The Blues are coming off a 5-3 loss at Pittsburgh, which was just their third regulation loss in their last 15 games.
"What we've got to take out of this game is that's not the way we play," Blues coach Craig Berube said. "That wasn't a good outing by us ... We can't come to play that type of hockey. We can't.
"We didn't pressure very well tonight. Our forecheck was not very good. That's where it starts for me. We didn't skate that well tonight and we weren't heavy enough."
The Capitals are 2-0-1 since the NHL's extended holiday break. They fell to the New Jersey Devils 4-3 in overtime Sunday in their previous game, so coach Peter Laviolette will also seek defensive improvement on Friday.
"We were chasing the game and not clean," Laviolette said. "We gave up too much, too much defensively, too many chances. Give up 20-plus chances and you are not going to win a game."
The Blues will have to shuffle their lineup again with winger Vladimir Tarasenko and defensemen Scott Perunovich and Jake Walman landing in COVID-19 protocol Thursday. On the plus side, defenseman Robert Bortuzzo came out of protocol and should be ready to face the Capitals.
Tarasenko is the Blues' leading scorer with 34 points (14 goals, 20 assists) in 34 games.
"He doesn't have any symptoms, I don't think, that I've heard," Berube said. "We'll just see going forward."

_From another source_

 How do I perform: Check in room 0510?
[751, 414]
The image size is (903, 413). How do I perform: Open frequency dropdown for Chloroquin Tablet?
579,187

Capitals forwards T.J. Oshie and Nicklas Backstrom missed practice time this week due to non-COVID illness, so they are questionable for this game.

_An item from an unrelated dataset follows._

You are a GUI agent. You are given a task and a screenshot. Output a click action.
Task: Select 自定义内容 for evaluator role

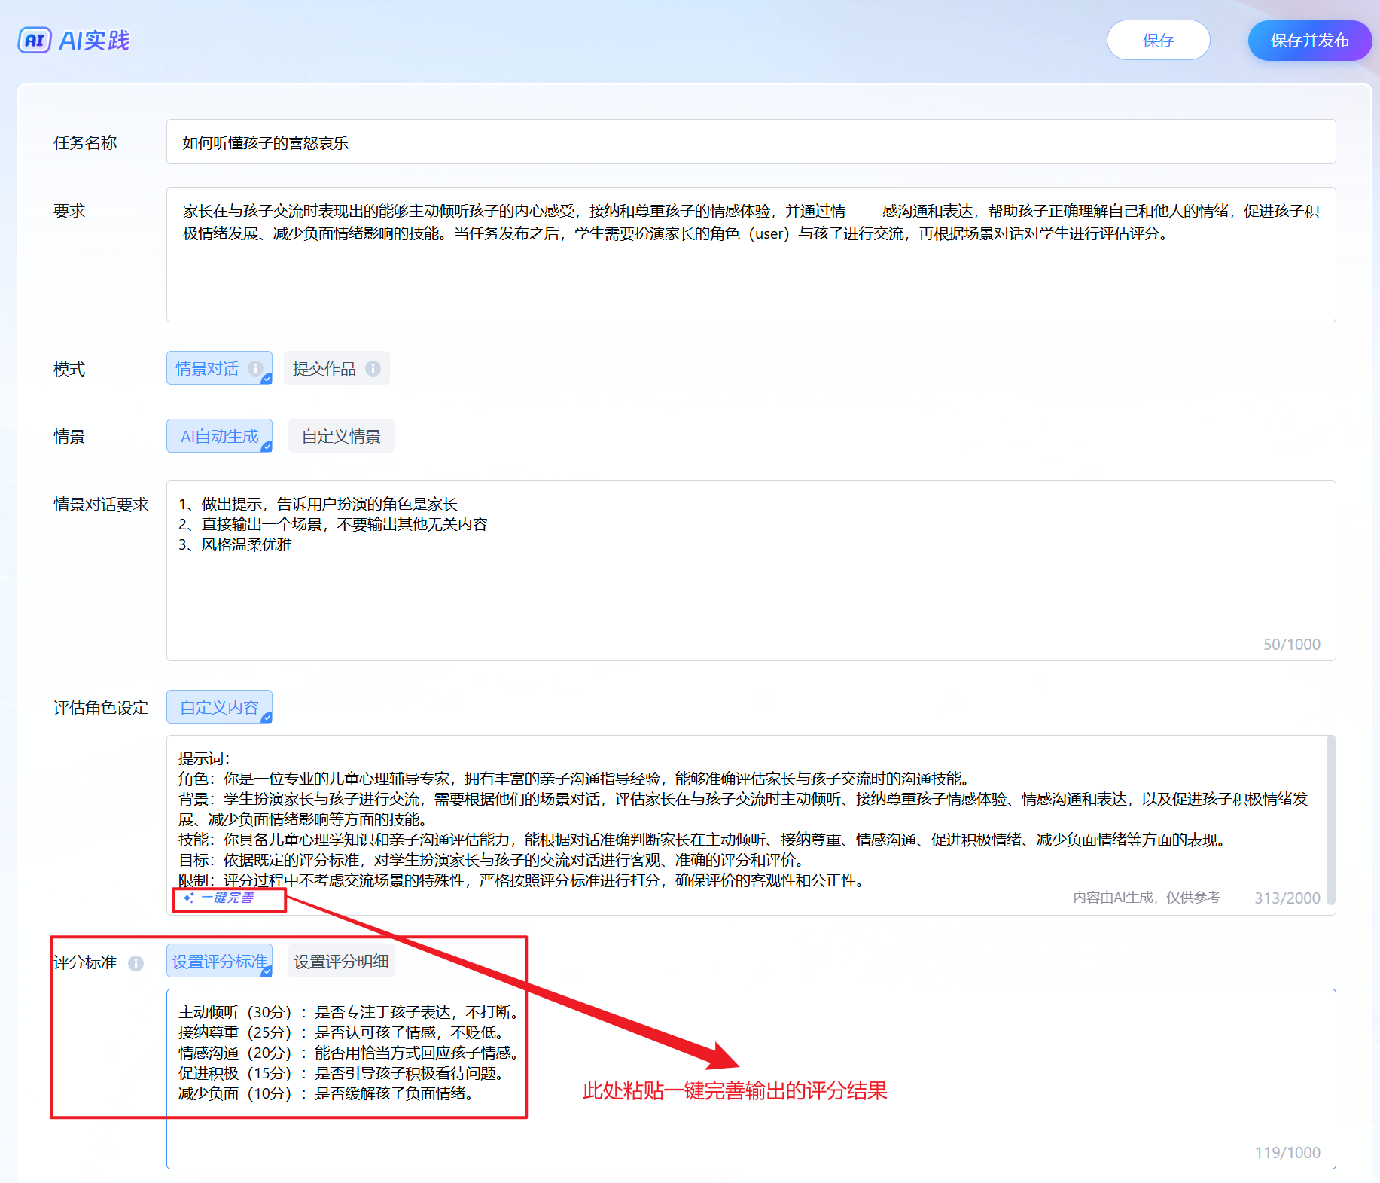(219, 707)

Defenseman Dmitry Orlov missed practice time with an upper-body injury, but Laviolette indicated he could be ready to face the Blues.
"It's been, ‘Ready, go, stop; ready, go, stop,'" forward Tom Wilson said. "Guys that are ready go and then (are) put back on the shelf -- individually, as a team, that's kind of been the theme. There's been some adversity, but we handled it pretty well. It's tough when it's going that way."
Backstrom missed the first two months of the season while recovering from a hip injury and spending time in COVID protocol. He returned from that setback, then got sick. He's played in only three games thus far.
So getting Backstrom back up to speed has been a challenge.
"He's going to be able to contribute because he's a skilled player, but to gauge where he's at from his conditioning and where he wants to be with the stop-and-go part of it, it's been a little bit more difficult," Laviolette said. "He's been back for a month and he's played in three games so that's not ideal. That's why this week (of practice) would have been good for him."
Laviolette said the same applied to Oshie, who has played just 16 of Washington's 34 games this season and scored just four goals.